Frequently asked questions
Why does terraform init fail for one reason but terraform apply fail for a different one?
They touch different AWS services. terraform init reads the backend (usually S3, plus a lockfile or DynamoDB table), so init failures are almost always backend access problems. terraform apply calls the AWS APIs for each resource in your config: Lambda, EC2, IAM, S3, and so on. The permissions needed for init and apply are completely separate, and a role that can access the state bucket may still be missing actions needed to create or tag the actual resources.
Why can Terraform create a resource but then fail when tagging it?

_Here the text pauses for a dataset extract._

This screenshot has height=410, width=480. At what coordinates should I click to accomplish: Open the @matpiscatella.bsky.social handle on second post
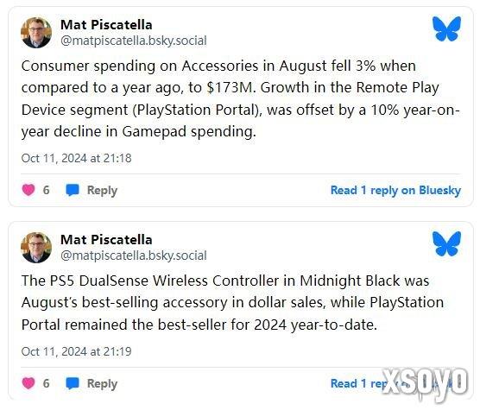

Creating a resource and tagging it are separate IAM actions. s3:CreateBucket creates the bucket, but s3:PutBucketTagging applies tags. If the policy allows CreateBucket but not PutBucketTagging, the bucket is created and the tag step immediately fails. This leaves a partially-configured resource in AWS and a partially-updated state file. Always run terraform plan after a failed apply before re-running terraform apply.
Do I need admin permissions to run Terraform in AWS?
No. Terraform only needs the permissions required for the specific resources it manages, but calculating that exact set is tedious. A practical approach is to start with the obvious create/describe/delete actions for each resource type, run terraform apply, and add missing permissions as Terraform reports errors. Use CloudTrail to audit exactly which API calls Terraform made during a run.
How do I fix iam:PassRole errors in Terraform?
Add iam:PassRole to the Terraform identity policy scoped to the exact execution role ARN, not *. Example: {"Effect": "Allow", "Action": "iam:PassRole", "Resource": "arn:aws:iam::111122223333:role/my-lambda-execution-role"}. This error appears when Terraform creates a Lambda function, ECS task definition, EC2 instance profile, or any other resource that attaches an IAM role.
Why does the AWS CLI work fine but Terraform still gets AccessDenied?
Terraform and the AWS CLI may be using different credentials. The CLI uses AWS_PROFILE or the default profile. Terraform uses whatever credentials are configured in the provider block, or environment variables, or the default profile. Run aws sts get-caller-identity in the same environment Terraform runs in to confirm they match. Also check whether the Terraform provider block has an explicit profile or assume_role block that overrides the environment.